§ **Available data**:
[Start of section]

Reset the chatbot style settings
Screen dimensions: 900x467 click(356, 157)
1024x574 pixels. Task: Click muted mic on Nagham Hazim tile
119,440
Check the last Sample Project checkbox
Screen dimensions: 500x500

[End of section]
[Start of section]

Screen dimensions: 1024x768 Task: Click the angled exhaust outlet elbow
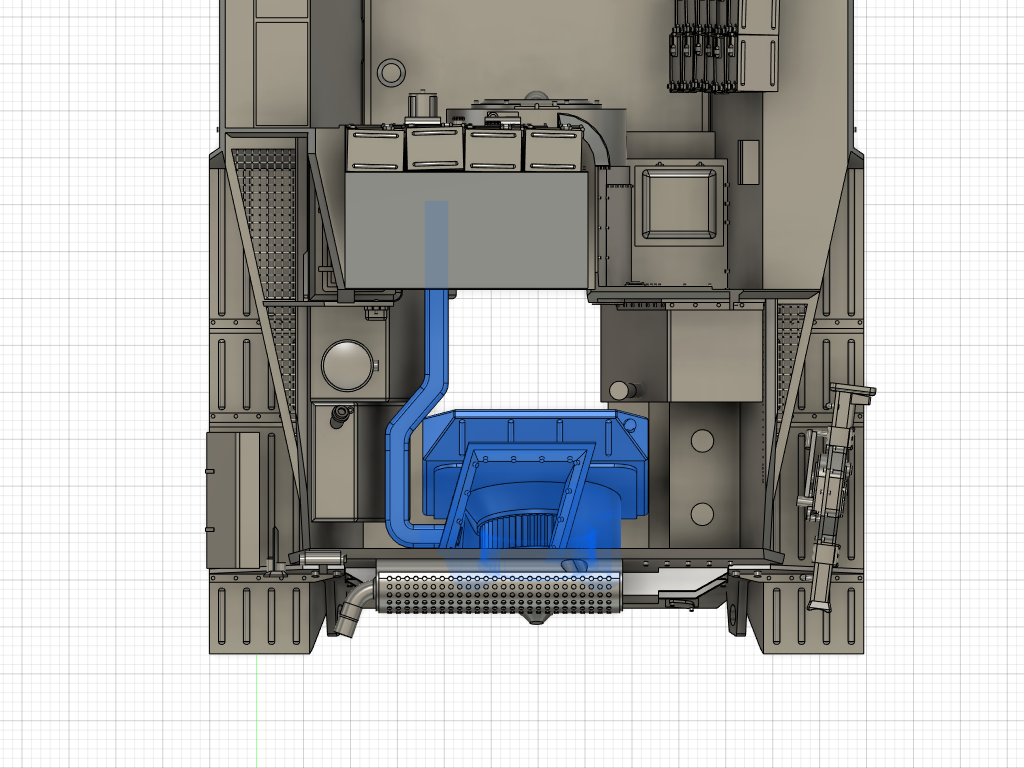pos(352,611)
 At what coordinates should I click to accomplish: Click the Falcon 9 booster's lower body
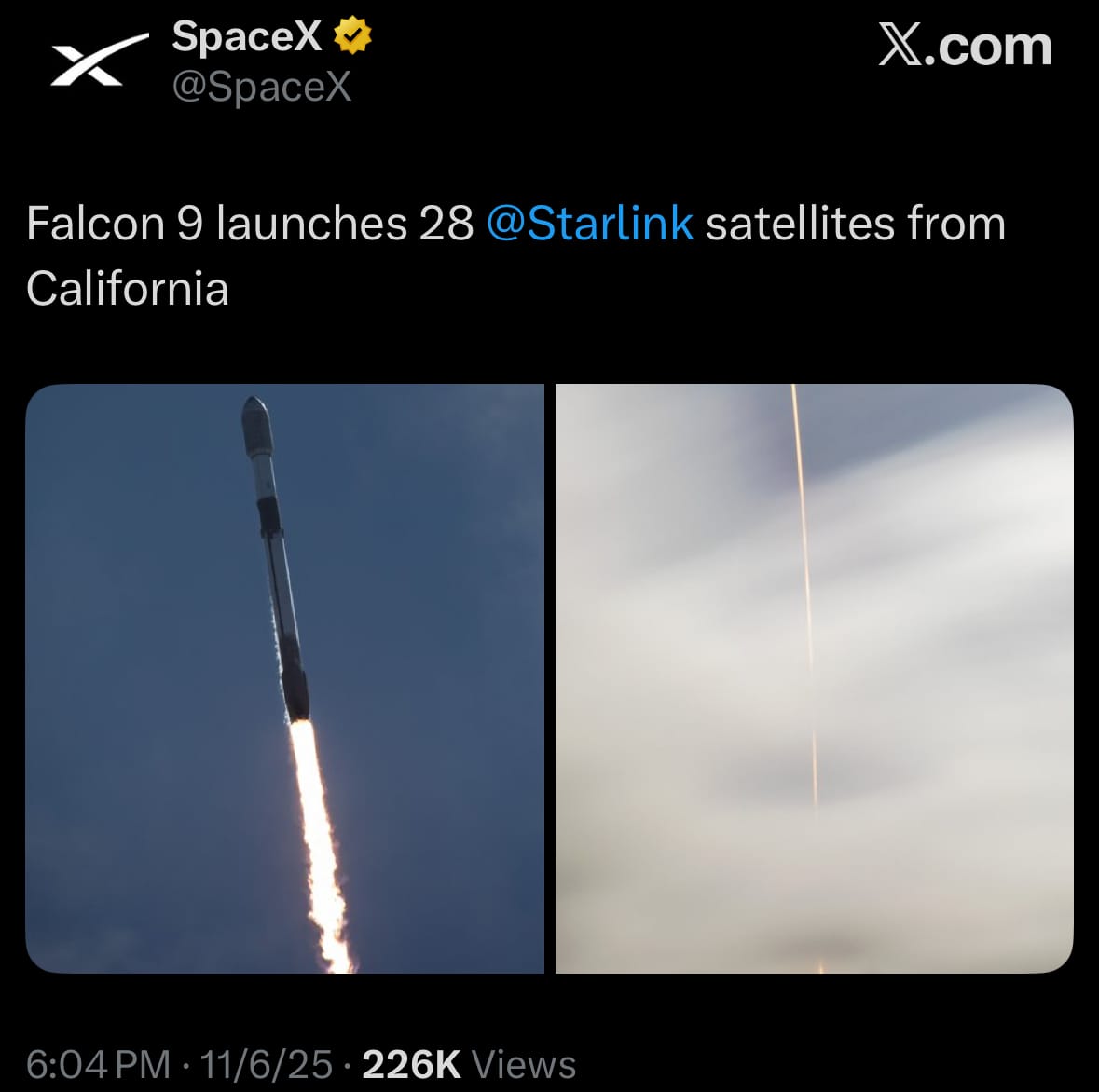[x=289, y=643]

[End of section]
[Start of section]

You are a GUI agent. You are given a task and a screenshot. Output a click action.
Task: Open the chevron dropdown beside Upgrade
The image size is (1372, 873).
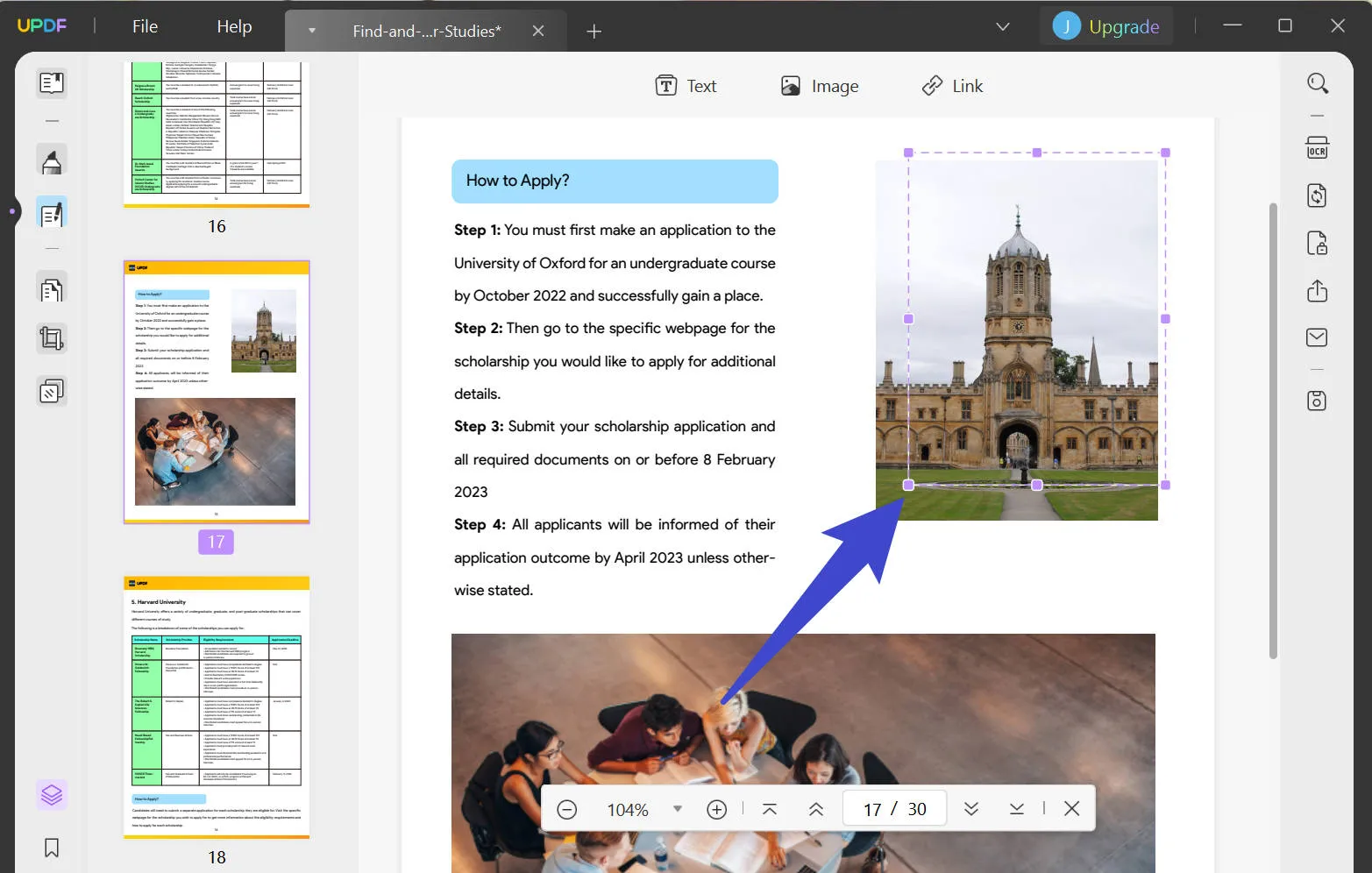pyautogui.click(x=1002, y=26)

[End of section]

§ **Activity**:
Take exactly the lines from the one containing "Reset the chatbot style settings" through the one containing "Screen dimensions: 500x500" in the data above, and output them with nothing added.

§ **Expected answer**:
Reset the chatbot style settings
Screen dimensions: 900x467 click(356, 157)
1024x574 pixels. Task: Click muted mic on Nagham Hazim tile
119,440
Check the last Sample Project checkbox
Screen dimensions: 500x500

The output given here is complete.